La situation actuelle n'est «pas idéale», estime de son côté la conseillère nationale Thérèse Meyer (PDC/FR), même si la loi révisée sur les stupéfiants devrait permettre de mieux protéger la jeunesse. Le PDC avait déposé une initiative parlementaire prévoyant de punir la consommation avec des amendes d'ordre. Une proposition qui pourrait redevenir d'actualité.

On n'y est pas opposé, en tout cas, parmi les partisans de la dépénalisation du cannabis. Le conseiller aux Etats Felix Gutzwiller, qui a proposé en vain aux Etats de renoncer à punir la consommation de cannabis des adultes, se dit prêt à examiner la voie de l'amende d'ordre. C'est également le cas de Maria Roth-Bernasconi (PS/GE) même si, relève-t-elle, une telle mesure ne règle pas la question, centrale, de la qualité et du taux de principe actif des produits mis en vente.

Si les partisans d'un assouplissement semblent donc disposés à mettre de l'eau dans leur vin, il n'est pas sûr toutefois que les tenants d'une ligne dure acceptent de revenir aussi vite que ça sur leur confortable victoire. «Il n'y a rien à changer, tranche ainsi Claude Ruey (PLS/VD) qui a soutenu le double non. Il faut simplement appliquer la loi dans tous les cantons et dire clairement que la consommation de cannabis est interdite. Aujourd'hui, certaines autorités laissent entendre le contraire et c'est ça qui crée problème. Pas la loi elle-même, qui est claire et permet une application fine et adaptée aux circonstances.»

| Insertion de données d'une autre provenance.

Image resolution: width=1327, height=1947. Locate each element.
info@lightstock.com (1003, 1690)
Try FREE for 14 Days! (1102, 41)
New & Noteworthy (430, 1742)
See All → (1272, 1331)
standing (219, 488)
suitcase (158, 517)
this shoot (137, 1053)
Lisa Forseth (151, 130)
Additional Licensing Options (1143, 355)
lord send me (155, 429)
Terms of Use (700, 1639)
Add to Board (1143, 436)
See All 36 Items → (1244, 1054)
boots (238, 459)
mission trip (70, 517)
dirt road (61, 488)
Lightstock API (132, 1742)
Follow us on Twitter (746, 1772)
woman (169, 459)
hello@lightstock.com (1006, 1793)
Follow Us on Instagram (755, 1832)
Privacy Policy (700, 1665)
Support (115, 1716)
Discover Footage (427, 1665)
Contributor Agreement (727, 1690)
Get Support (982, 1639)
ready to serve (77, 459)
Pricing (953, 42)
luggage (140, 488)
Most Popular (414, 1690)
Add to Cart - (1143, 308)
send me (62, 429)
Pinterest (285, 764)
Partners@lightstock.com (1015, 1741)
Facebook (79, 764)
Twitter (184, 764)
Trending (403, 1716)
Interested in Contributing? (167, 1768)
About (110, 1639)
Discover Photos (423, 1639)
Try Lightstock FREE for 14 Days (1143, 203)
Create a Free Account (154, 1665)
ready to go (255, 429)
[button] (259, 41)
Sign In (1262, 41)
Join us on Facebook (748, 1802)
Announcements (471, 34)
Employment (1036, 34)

Les différences de pratique cantonale inquiètent également Jean-Félix Savary, secrétaire du Groupement romand d'étude des addictions (GREA), qui regroupe les professionnels de la prise en charge des toxicomanies. «Une loi dont l'application change quand on passe une frontière cantonale ne peut pas diffuser un message dissuasif auprès des jeunes, relève-t-il. Il faut trouver une solution nationale.» Pour lui, cette solution pourrait s'inspirer de la pratique adoptée à Saint-Gall où les interventions, modulées en fonction de l'âge des consommateurs, privilégient le conseil et la prise en charge chez les mineurs. «Ces réponses sont plus efficaces que les sanctions. Le niveau de consommation est ainsi moins élevé dans les cantons les moins répressifs.»

Actuellement, trois quarts des condamnations prononcées pour consommation de stupéfiants concernent le cannabis. Et une sur dix vise un mineur. L'énergie des autorités de poursuite varie considérablement d'un canton à l'autre, comme d'ailleurs les politiques préventives et les efforts de détection précoce des problèmes.